Novel functional materials based on triarylamines–synthesis and application in electroluminescent devices and photorefractive systems
Abstract
A variety of new functional materials based on triarylamines, such as low molecular weight glasses which possess hole conducting/photoconductive properties as well as amorphous bifunctional materials which combine photoconductive and non-linear optical (NLO) properties in one compound, have been synthesized. The new hole transporting glasses belong to the class of 1,3,5-tris(triaryldiamino)benzenes (TTADB). The hyperbranched structure and the large aryl groups attached as substituents lead to high glass transition temperatures (Tg) of up to 141°C in these compounds. The TTADBs do not recrystallize upon cooling from the melt, but form stable glasses. Cyclic voltammetry studies reveal multi-oxidation stages for these compounds of which the first oxidation is reversible. The HOMO energy values determined from CV for TTADB-1 and TTADB-2 are -4.82 and -4.94 eV, respectively. Light emitting diodes with the structure ITO/TTADB-2/Alq3/Al (where ITO=indium tin oxide) show high efficiency and large current carrying capacity. Further, bifunctional compounds have been synthesized in which a photoconductive moiety such as bis(carbazolyl)triphenylamine or bis(diphenylamino)triphenylamine is covalently bound to different NLO chromophores.

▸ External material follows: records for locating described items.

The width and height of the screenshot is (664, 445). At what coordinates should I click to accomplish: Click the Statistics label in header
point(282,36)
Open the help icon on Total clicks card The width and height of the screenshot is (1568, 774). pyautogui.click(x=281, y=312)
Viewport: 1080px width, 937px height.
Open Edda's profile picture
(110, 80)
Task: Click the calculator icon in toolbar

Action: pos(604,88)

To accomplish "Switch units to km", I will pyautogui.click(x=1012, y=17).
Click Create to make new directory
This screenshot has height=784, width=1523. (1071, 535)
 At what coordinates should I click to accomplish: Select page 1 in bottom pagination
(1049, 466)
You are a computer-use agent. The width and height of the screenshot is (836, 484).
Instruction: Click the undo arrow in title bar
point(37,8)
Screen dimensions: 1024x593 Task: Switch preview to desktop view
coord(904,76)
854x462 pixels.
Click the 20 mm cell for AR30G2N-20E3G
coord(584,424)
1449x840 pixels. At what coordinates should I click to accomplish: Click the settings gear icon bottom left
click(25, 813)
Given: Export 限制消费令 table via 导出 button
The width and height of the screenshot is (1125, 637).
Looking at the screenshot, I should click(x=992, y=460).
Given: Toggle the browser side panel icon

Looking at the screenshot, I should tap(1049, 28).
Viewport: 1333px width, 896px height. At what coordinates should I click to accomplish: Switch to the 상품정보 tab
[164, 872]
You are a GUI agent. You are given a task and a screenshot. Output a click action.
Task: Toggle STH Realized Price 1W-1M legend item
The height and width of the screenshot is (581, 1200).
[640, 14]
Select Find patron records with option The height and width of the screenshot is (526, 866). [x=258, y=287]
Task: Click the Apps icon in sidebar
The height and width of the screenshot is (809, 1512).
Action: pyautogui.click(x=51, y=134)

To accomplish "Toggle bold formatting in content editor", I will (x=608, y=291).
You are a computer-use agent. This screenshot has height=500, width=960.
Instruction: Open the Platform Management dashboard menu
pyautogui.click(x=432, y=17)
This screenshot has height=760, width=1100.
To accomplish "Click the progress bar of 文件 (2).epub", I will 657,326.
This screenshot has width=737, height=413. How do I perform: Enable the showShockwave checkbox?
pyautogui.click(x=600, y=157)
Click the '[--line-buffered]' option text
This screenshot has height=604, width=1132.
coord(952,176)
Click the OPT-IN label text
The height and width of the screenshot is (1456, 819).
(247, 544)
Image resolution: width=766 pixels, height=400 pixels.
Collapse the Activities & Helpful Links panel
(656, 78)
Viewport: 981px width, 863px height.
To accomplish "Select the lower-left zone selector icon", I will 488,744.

Some of these compounds are thermally and morphologically stable amorphous materials, possessing Tg in the range from 85 to 122°C. Cyclic voltammetry measurements reveal that the HOMO energy values are between -4.81 and -5.45 eV. In photorefractive measurements using 40 µm thick samples, a diffraction efficiency of 27%, which corresponds to a refractive index modulation (Δn) of 3.5×10-3, a maximum two beam coupling gain coefficient (Γ) of 90 cm-1 and a response time of 40 ms were obtained.